DID example Figure 4: DID example and workflow

My Role

Application design: Joined partner calls to explore DID integration possibilities, sketched system designs for removing third-party verifiers, and explored integration with account abstraction and web-based blockchain login.

DevOps & operations: Set up partner environments, built testing flows, wrote documentation, and debugged cross-organizational integrations.

Impact: Established credible DID capabilities with working implementations and clear value proposition for partners.

Reflection

SecuX provided the perfect combination of real product impact, startup ownership, and deep blockchain experience.
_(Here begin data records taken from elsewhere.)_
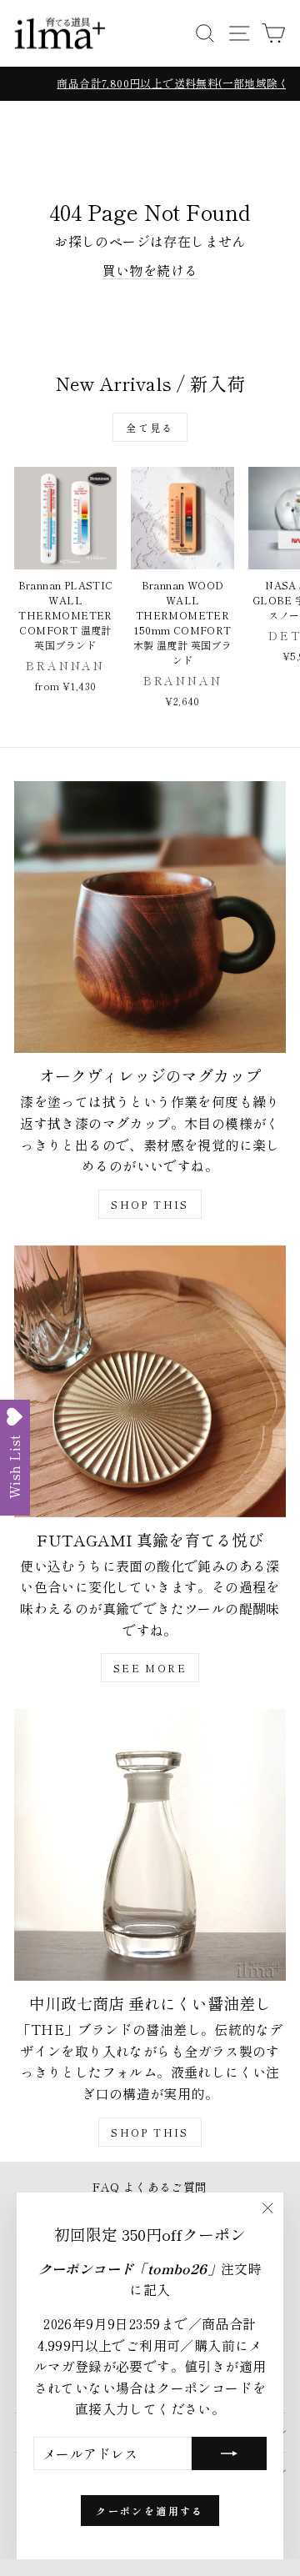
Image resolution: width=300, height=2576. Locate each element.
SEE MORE (150, 1668)
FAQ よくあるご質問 (149, 2186)
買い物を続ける (150, 270)
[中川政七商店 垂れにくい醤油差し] (150, 1845)
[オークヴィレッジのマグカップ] (150, 917)
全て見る (150, 427)
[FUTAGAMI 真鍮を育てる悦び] (150, 1381)
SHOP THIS (150, 1204)
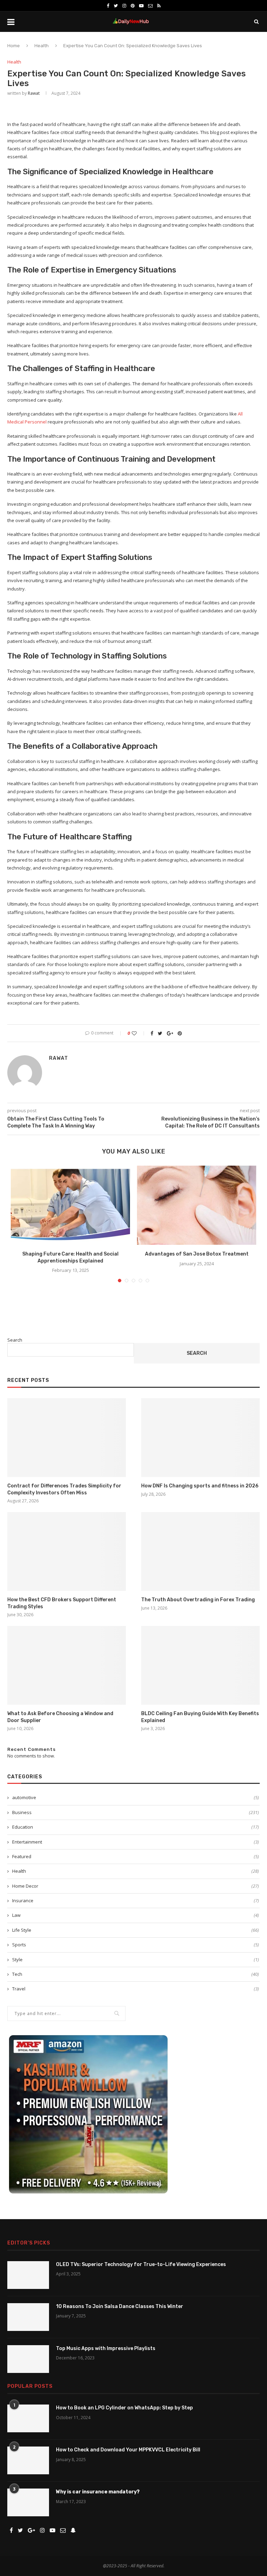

From optimizing core wallet infrastructure to launching SaaS offerings to exploring cutting-edge identity solutions, the role pulled me deeper into the blockchain ecosystem while developing both technical and business skills.

The startup environment fostered ownership, flexibility, and meaningful work — along with a team passionate about crypto markets, blockchain tech, and AI breakthroughs. This experience shaped my career intentionality and provided lasting friendships and invaluable learning opportunities.